(Source data)

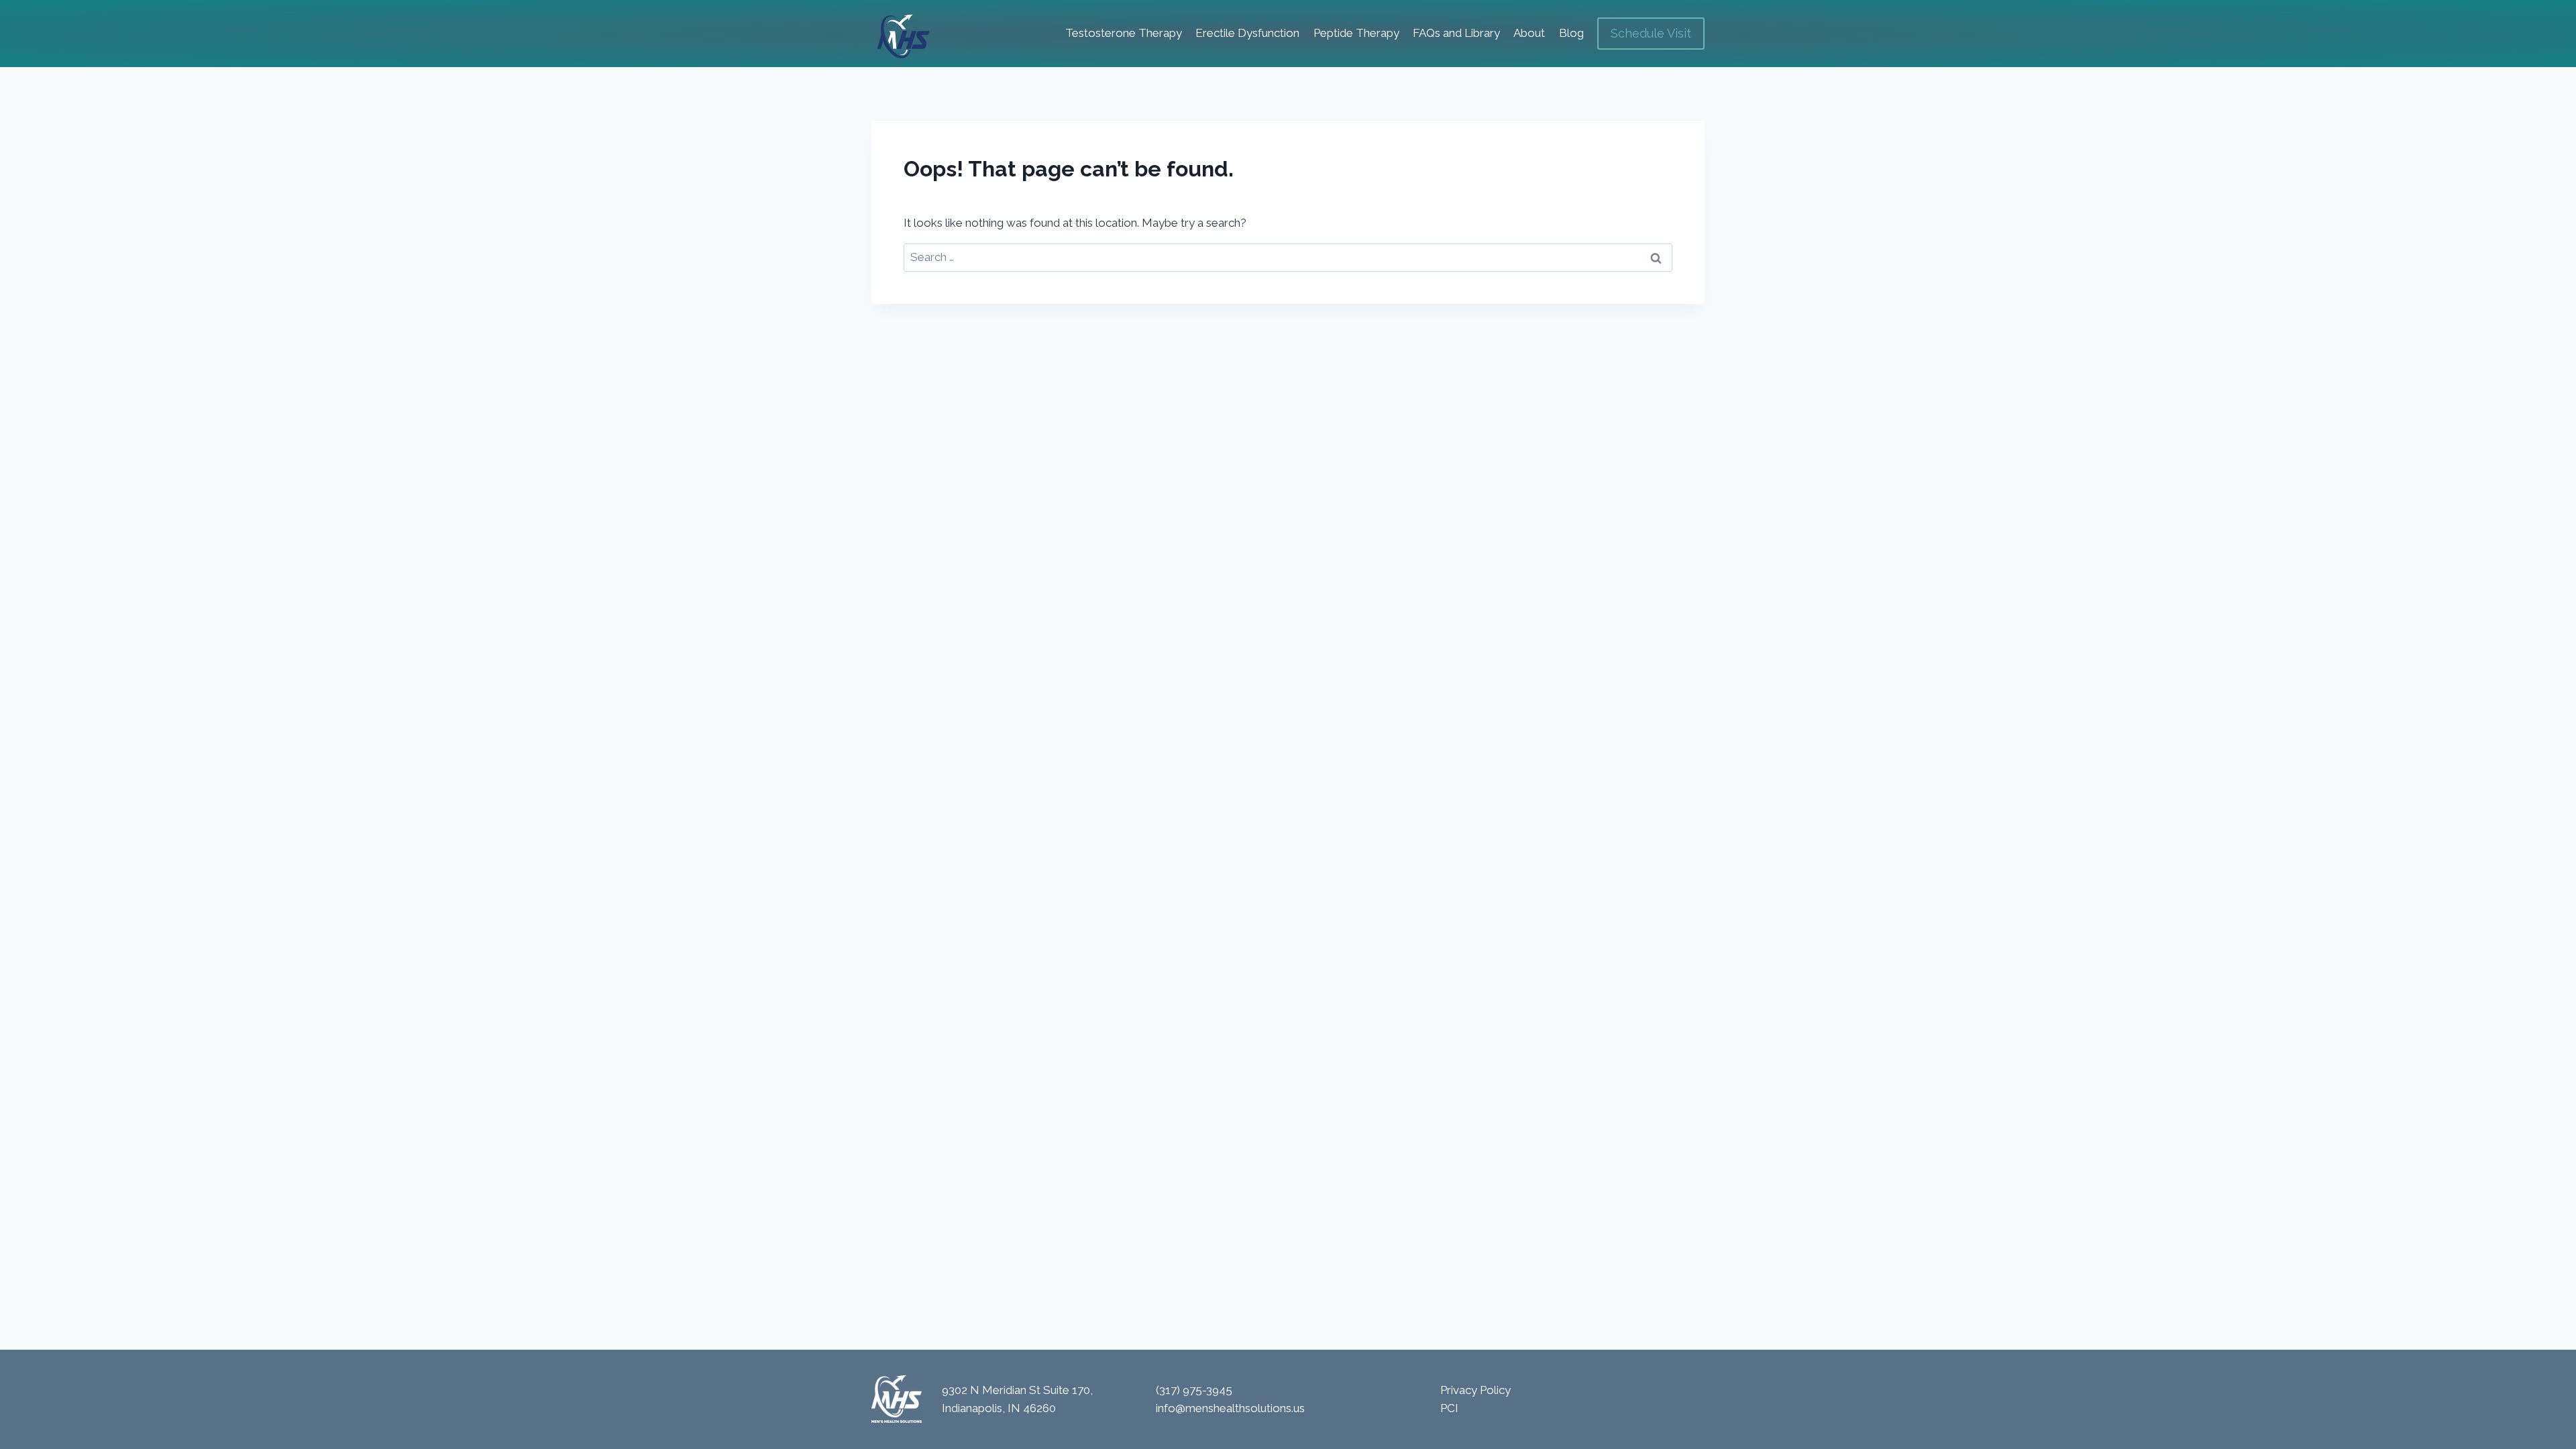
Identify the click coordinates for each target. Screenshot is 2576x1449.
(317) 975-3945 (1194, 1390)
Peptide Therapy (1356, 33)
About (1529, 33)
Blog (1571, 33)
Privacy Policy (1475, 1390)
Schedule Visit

Try it ▸
Nothing but the pictures is to be left out; repeat the data exactly.

Exercise result ▸
Identify the click coordinates for each target. Screenshot is 2576x1449.
(317) 975-3945 (1194, 1390)
Peptide Therapy (1356, 33)
About (1529, 33)
Blog (1571, 33)
Privacy Policy (1475, 1390)
Schedule Visit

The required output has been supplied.